In development we'd just accept it as normal to say "Putting each literal value in its own module is not a reasonable application of modular design." without claiming that the name "modular design" is now misunderstood and irrelevant.
I would like to see this kind of thing treated, socially and legally, as equivalent to saying "This tech organization has a lot of Jews... can we do something about that?" (Indeed, many of the exact same people who are classified as white men who are disproportionately present in tech organizations by DEI advocates are also Ashkenazi or Sephardic Jews, and the DEI advocates are treating their white male identity rather than their Jewish identity as politically salient). If some organization refuses to refrain from treating the disproportionate presence of white men in some organization - or the assumed disproportionate presence of white men - as a problem, I think it's reasonable for the US federal government to refuse to give them grant money.
To solve the “all” problem, none of those people need to be removed from the organization. It merely states that diversity is good. To solve the “a lot of” problem necessitates getting rid of those members.
This is fundamentally why one is discriminatory and the other is not.
like, somebody going to a "women in tech" conference could result in suddenly having to find millions in cash to pay back the government.
But admitting in public that you are giving preferential treatment to anyone other than white men is an instant rage-boner for the Trump administration.
And for half the hn readership, it appears
[1]: https://pyfound.blogspot.com/2025/10/NSF-funding-statement.h...
add-sub-mul-div•2h ago
Did both parties implicitly understand up until 2017 that going too hard too fast is counterproductive?
themostunique•2h ago
bigbadfeline•2h ago
Of course they did, as they do now, it's game politics 101, it's all in the game plan.
colechristensen•2h ago
Politicians know this, people don't necessarily.
gm678•1h ago
https://en.wikipedia.org/wiki/Transgender_tipping_point
nobodyandproud•46m ago
2014 was years before it became a mainstream cry to treat trans women as cis women.

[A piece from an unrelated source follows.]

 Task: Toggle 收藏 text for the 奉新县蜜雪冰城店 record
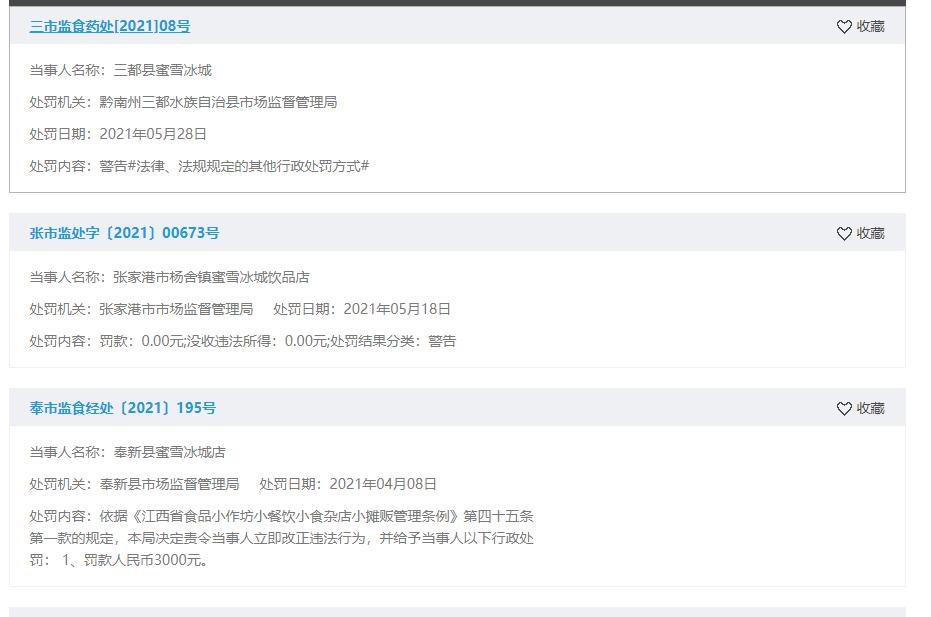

I didn’t really hear or notice this until the late 2010s.
I also believe the trans community hurt itself and its own members by pushing this narrative/falling into this trap, though things like the bathroom bill made it inevitable?
Perhaps it’s old fashioned, but what I believe is an acknowledgement and celebration of differences. What the new generation pushed is hiding those differences; by pretending there are none.
It’s much harder to argue against “let’s all agree we’re all human and make this work”.
jancsika•1h ago
The NC Bathroom Bill passed in March 2016, and it had an immediate flurry of corporate backlash that lasted to the partial repeal in 2017. The bill was part of a growing amount of anti-trans rhetoric (and legislation) from the Republicans starting a few years before. But it was the first bathroom bill AFAICT.
Are you saying that the Republicans would have been less likely to pass that bill under a Clinton presidency? If so, what's the extraordinary evidence for that?
Alternatively, if you are saying they would have been more emboldened to pass it, are you suggesting that the backlash would have been smaller under a Clinton presidency? That's in the realm of possibility, but again what's the evidence here? Obama had already shifted to supporting gay marriage before the relevant Supreme Court case (probably due to Biden's gaffe of pre-emptively announcing his own support for it). So I just don't see why you would assume a Clinton presidency would effectively muzzle support for trans rights in this case, or have any effect whatsoever on the NC Bill and its aftermath.